#### WHAT THE TASK REQUIRES
Report each line in the rows below that contains the word "icon", copying every such line in full. Treat the match as case-sensitive.

Screenshot and document pointing data

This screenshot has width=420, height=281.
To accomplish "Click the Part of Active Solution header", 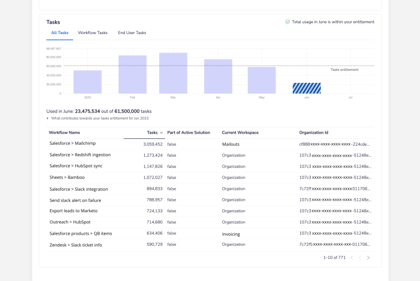I will tap(188, 133).
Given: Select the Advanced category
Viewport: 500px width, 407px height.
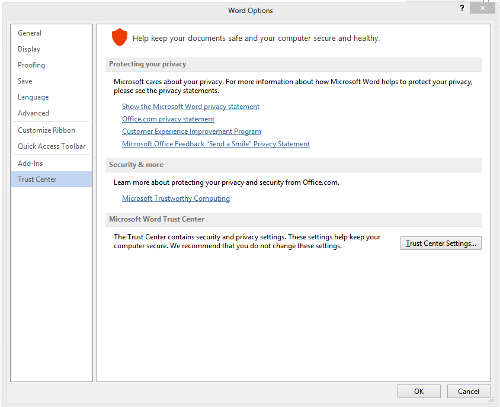Looking at the screenshot, I should tap(33, 113).

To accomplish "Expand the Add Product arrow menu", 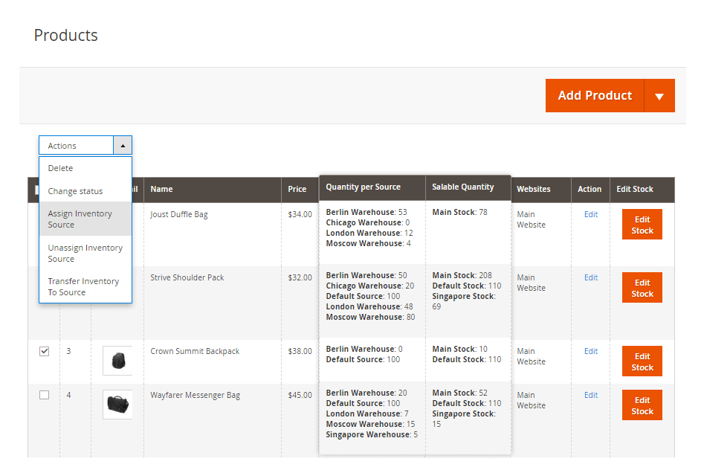I will click(x=659, y=96).
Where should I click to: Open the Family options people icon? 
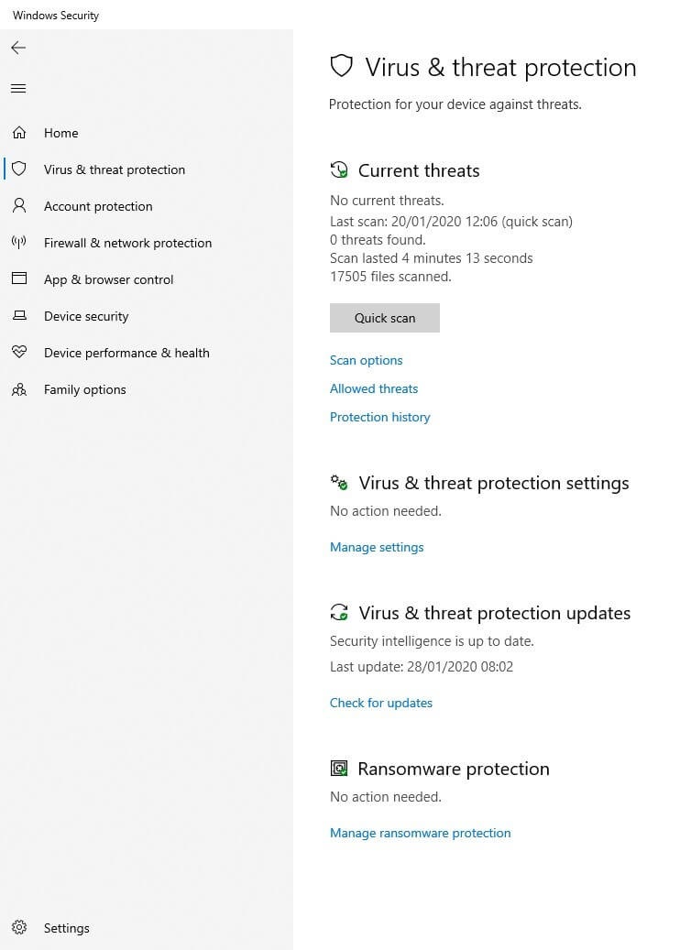[x=19, y=389]
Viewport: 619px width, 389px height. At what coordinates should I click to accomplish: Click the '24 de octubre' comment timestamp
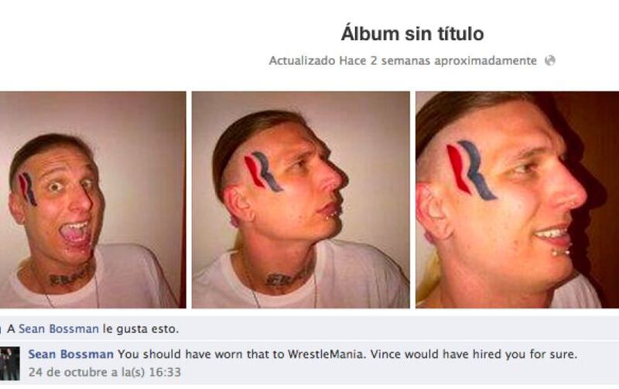coord(104,372)
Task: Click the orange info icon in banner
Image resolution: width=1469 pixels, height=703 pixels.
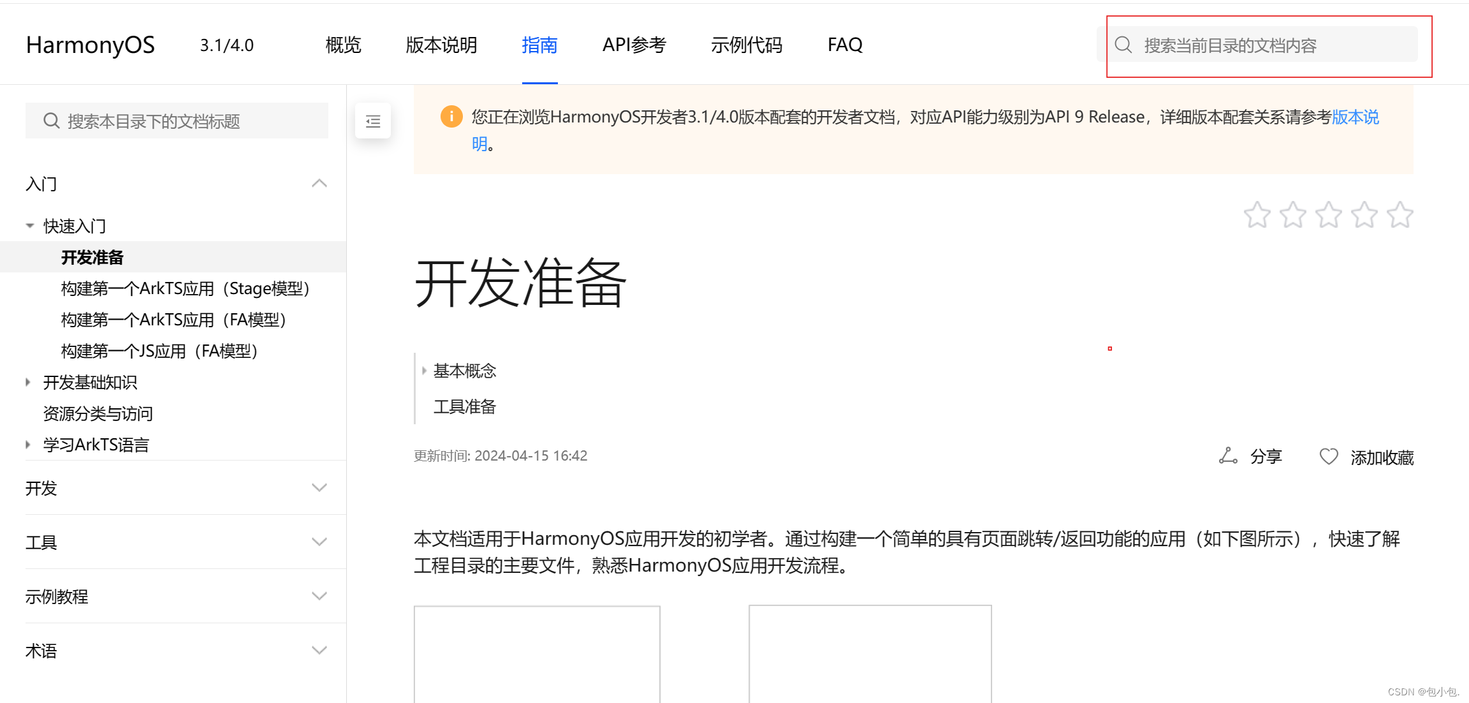Action: pos(451,117)
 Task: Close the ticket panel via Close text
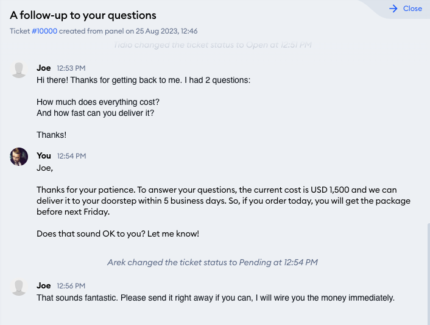click(x=412, y=9)
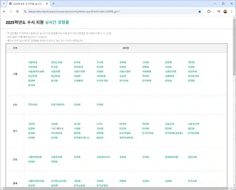
Task: Open the 서울과학기술대 link
Action: pyautogui.click(x=36, y=71)
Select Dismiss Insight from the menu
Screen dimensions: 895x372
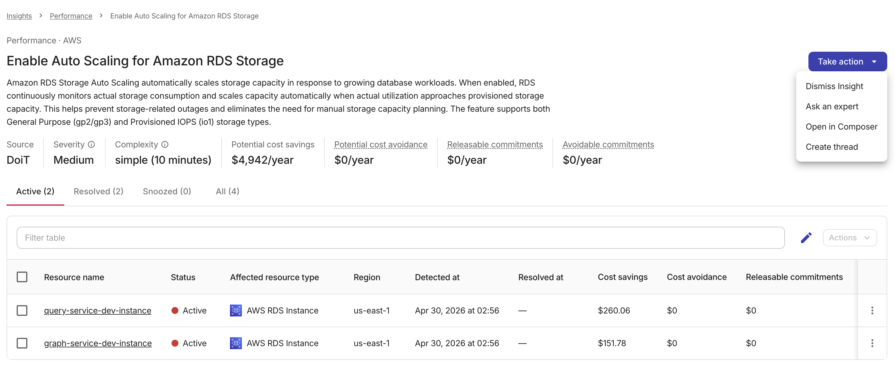coord(834,86)
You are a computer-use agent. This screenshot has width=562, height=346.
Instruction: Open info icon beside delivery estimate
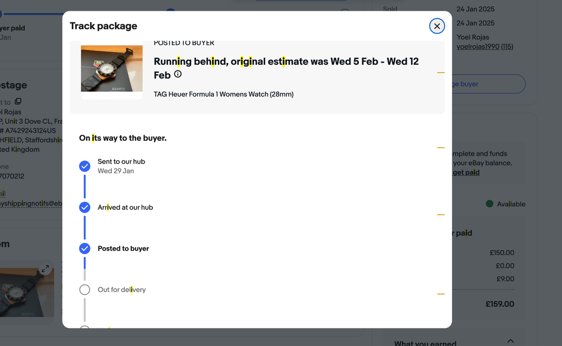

#### ANSWER TO THE EXERCISE
Where should I click to: Open the Family options people icon? 
Task: Click the orange info icon in banner
Instruction: Open info icon beside delivery estimate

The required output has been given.